## Exercise prompt
Transcribe exactly the line with "Open the Объёмы ribbon tab" and each line that follows it in the listing, down to the last, omitting all pictures.

*** Extracted material Section Begins ***

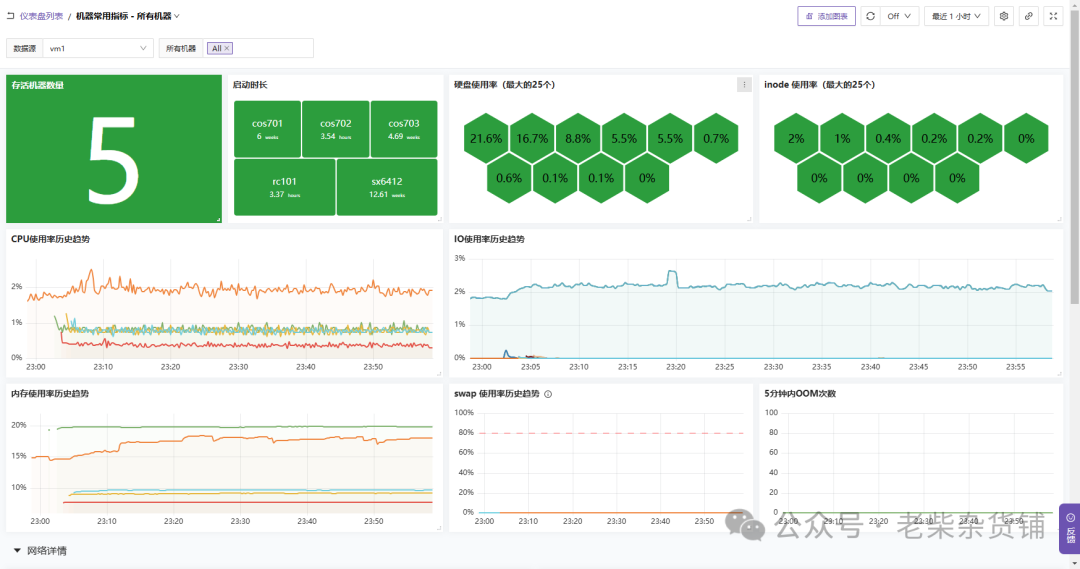Click the purple feedback side button
Image resolution: width=1080 pixels, height=569 pixels.
point(1070,529)
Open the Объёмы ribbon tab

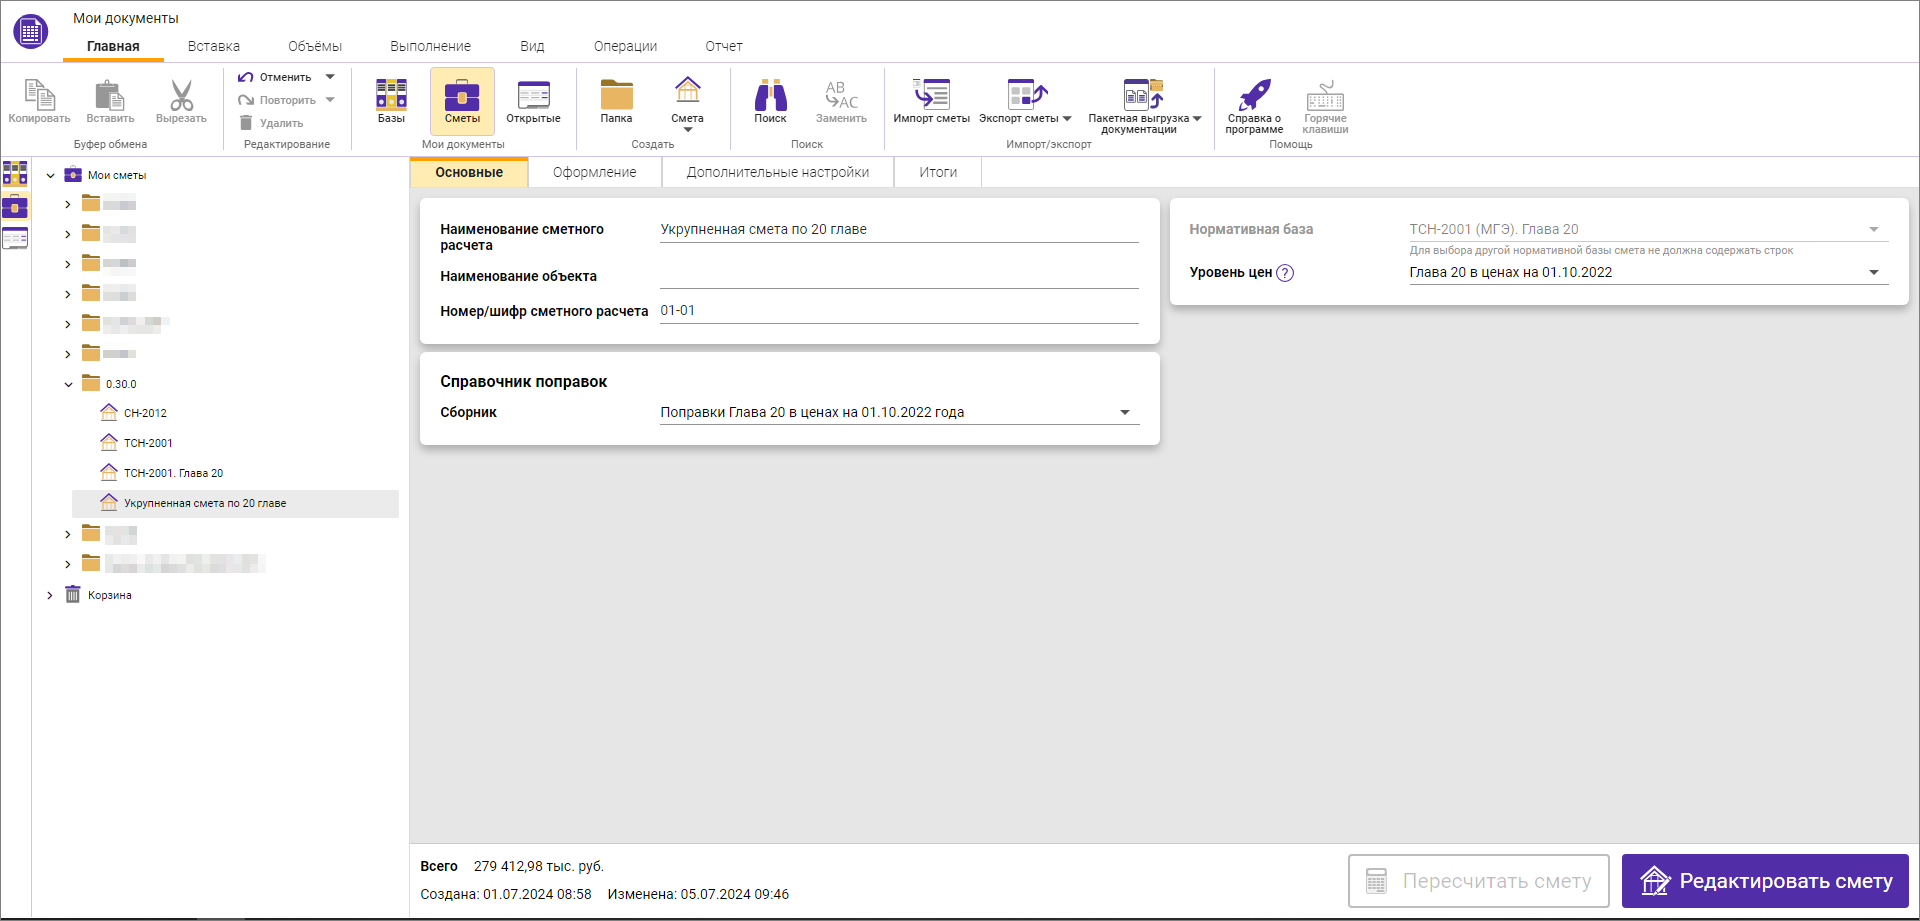pos(314,46)
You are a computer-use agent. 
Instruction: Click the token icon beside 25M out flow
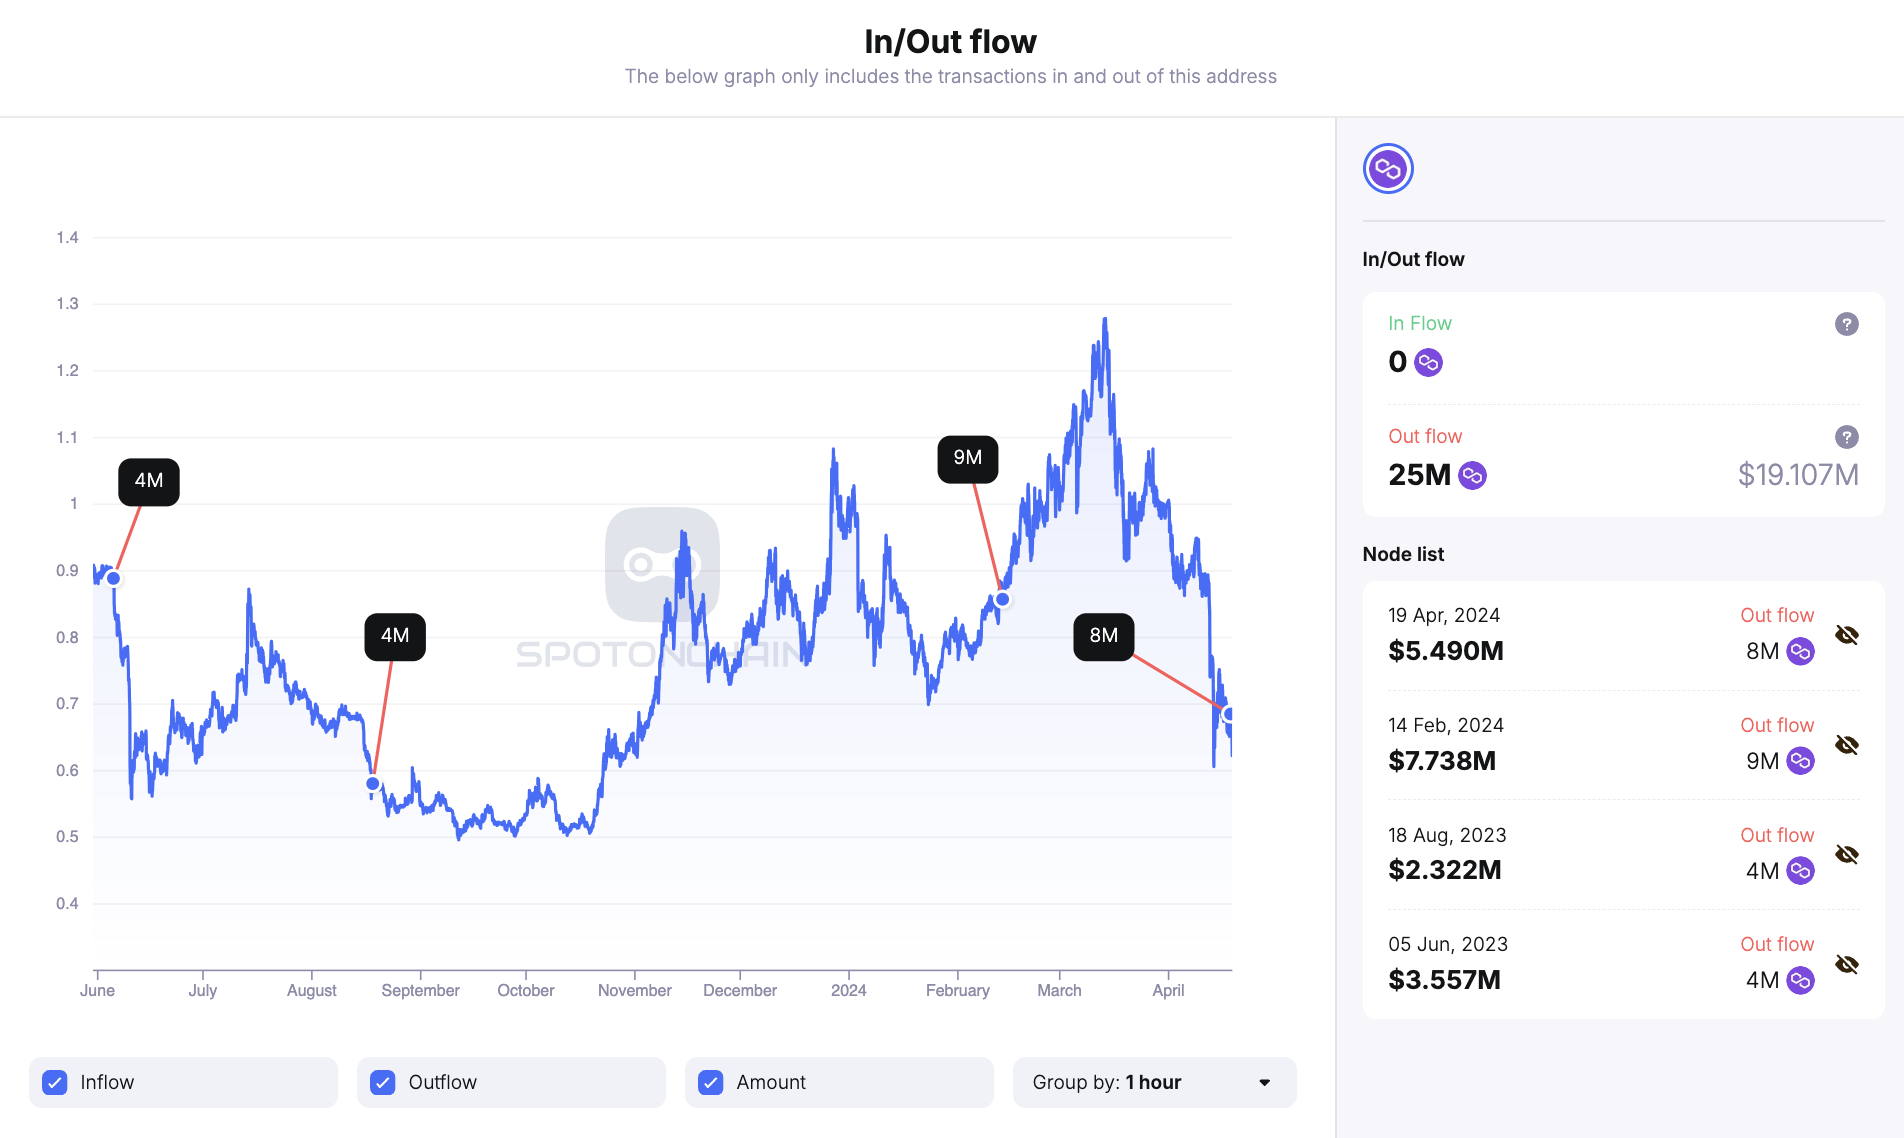[x=1472, y=475]
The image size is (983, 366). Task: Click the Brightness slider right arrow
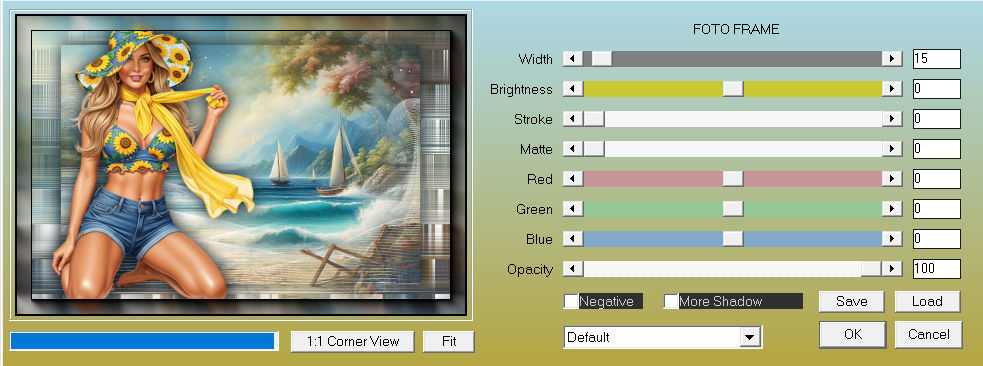(892, 89)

*** Extracted material Section Ends ***

## Exercise solution
Open the Объёмы ribbon tab

pos(314,46)
You are a computer-use agent. 
Instruction: Click the token icon beside 25M out flow
[x=1472, y=475]
The image size is (983, 366). Task: Click the Brightness slider right arrow
(892, 89)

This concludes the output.